Я ушел не сразу. Каждый раз, когда это было возможно, я смотрел на Вольфа с той жадной и пристальной напряженностью, которая была характерна для всего моего отношения к нему и которая только в последнее время ослабела, потому что другие, более сильные чувства владели мной. Я делал над собой усилия, чтобы увидеть его таким, каким он казался бы мне, если бы я вообще ничего о нем не знал, я старался отстранить от себя те навязчивые представления, которые слишком долго преследовали мое воображение и которые мешали мне в эти минуты. Я не мог бы, однако, сказать с уверенностью, насколько мне это удалось. В лице Вольфа было, мне казалось, что-то резко отличавшее его от других лиц, которые я видел. Это было трудноопределимое выражение, нечто похожее на мертвую значительность, – выражение, казавшееся совершенно невероятным на лице живого человека. Для того, кто, как я, так внимательно читал его книгу, представлялось чрезвычайно странным, что именно этот человек, с неподвижным взглядом и этим непередаваемым выражением, мог писать такой быстрой и гибкой прозой и видеть этими же остановившимися глазами столько вещей.

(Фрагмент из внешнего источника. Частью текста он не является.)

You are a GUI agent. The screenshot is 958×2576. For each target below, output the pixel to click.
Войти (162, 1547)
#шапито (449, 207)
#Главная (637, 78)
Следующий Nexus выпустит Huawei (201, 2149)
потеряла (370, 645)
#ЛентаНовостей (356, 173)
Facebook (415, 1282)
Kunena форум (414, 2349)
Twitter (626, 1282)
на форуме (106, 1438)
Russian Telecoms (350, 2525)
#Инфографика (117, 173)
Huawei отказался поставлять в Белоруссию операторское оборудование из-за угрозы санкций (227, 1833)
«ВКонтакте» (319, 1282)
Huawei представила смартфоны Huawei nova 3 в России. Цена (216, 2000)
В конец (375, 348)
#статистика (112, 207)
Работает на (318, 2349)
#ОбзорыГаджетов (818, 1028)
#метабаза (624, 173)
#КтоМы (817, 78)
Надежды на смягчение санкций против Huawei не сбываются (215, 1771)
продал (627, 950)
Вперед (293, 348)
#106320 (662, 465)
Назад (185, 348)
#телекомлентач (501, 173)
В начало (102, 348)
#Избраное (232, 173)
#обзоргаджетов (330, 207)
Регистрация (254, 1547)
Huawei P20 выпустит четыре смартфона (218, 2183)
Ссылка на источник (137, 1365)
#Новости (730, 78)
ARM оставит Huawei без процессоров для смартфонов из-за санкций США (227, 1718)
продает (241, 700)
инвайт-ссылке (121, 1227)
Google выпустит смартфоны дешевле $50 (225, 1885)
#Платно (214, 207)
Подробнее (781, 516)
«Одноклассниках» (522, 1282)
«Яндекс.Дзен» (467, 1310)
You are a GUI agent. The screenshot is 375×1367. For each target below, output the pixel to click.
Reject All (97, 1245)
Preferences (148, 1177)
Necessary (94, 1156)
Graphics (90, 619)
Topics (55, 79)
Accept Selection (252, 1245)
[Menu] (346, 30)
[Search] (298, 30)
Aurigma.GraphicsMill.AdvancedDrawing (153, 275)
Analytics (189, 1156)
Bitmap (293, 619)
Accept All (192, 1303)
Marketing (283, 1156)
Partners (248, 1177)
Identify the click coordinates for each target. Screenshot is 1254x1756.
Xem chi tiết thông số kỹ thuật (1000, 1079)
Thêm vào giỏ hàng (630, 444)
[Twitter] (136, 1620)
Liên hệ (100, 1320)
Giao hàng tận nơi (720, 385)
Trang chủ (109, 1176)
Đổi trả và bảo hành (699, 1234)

«Beneath me lay my corpse with the arrow in my temple» – я вдруг вспомнил этот эпиграф к «The Adventure in the Steppe». Вот что в нем было главное – он был действительно похож на призрак. Как я мог этого не понять с самого начала? Мне вдруг стало холодно на несколько секунд. И опять голос из граммофона пел любимый романс Вознесенского:
И я вспомнил, что давно уже я представлял себе именно то, что было сейчас: ресторан, музыка и – сквозь пьяную цыганскую печаль – это мертвое лицо неизвестного автора «I'll Come Tomorrow». Я закрыл глаза; передо мной клубилось невероятное соединение мыслей, воспоминаний, чувств, и все это проходило через несколько мотивов и те воображаемые мелодии, о которых я думал, когда представлял себе пение Марины под аккомпанемент Саши Вольфа. Потом я увидел с необыкновенной ясностью качающуюся, как во сне, черную мушку револьвера перед моим правым глазом. Мне стало казаться, что меня знобит, что у меня начинается бред.
Я, наконец, поднялся и ушел, несмотря на шумные протесты Вознесенского; он протягивал по направлению ко мне руку, из которой не выпускал рюмки с водкой, и уговаривал меня сначала посидеть еще немного здесь, а потом поехать куда-нибудь в другое место. Мне, может быть, было бы очень трудно отказаться от его настойчивых приглашений, но я сослался на спешную работу. Все, что относилось к литературе или журналистике, носило для него чуть ли не священный характер, и этого не могла изменить никакая степень его опьянения.
– После этого не смею удерживать, милый друг, – сказал он. – Желаю вам успешных трудов.
Я вышел из ресторана: мне не хотелось тотчас же возвращаться домой. Я пошел по rue de la Convention, направляясь к Сене. Было около половины двенадцатого вечера, было тепло, шелестели молодые листья на недавно распустившихся деревьях, еще не успевших принять тот вялый и пыльный вид, который они имеют летом. Встреча с Вольфом не давала мне покоя, я в сотый раз восстанавливал в памяти все, что было связано с ним, – от той минуты, когда он лежал поперек дороги, до книги, которую он написал, и моего свидания с лондонским издателем, ненавидевшим его такой страшной ненавистью. Я думал о том, что Вольф стал для меня – и не столько он лично, сколько всякая мысль о нем – невольным олицетворением всего мертвого и печального, что было в моей жизни. К этому прибавлялось еще сознание моей собственной вины: я чувствовал себя, почти как убийца, потрясенный только что совершенным преступлением, у трупа своей жертвы. И хотя я не был убийцей и Вольф не был трупом, я не мог отделаться от этого представления. – В чем, собственно, моя вина перед ним? – спрашивал я себя. И несмотря на то, что всякий суд, я полагаю, оправдал бы меня, – военный потому, что убийство есть закон и смысл войны, гражданский потому, что я находился в состоянии самозащиты, – во всем этом оставалось нечто бесконечно тягостное. Я никогда не хотел убивать его, я увидел его за минуту до моего выстрела. Почему же мысль о нем заключала в себе такое непоправимое сожаление, такую непреодолимую печаль?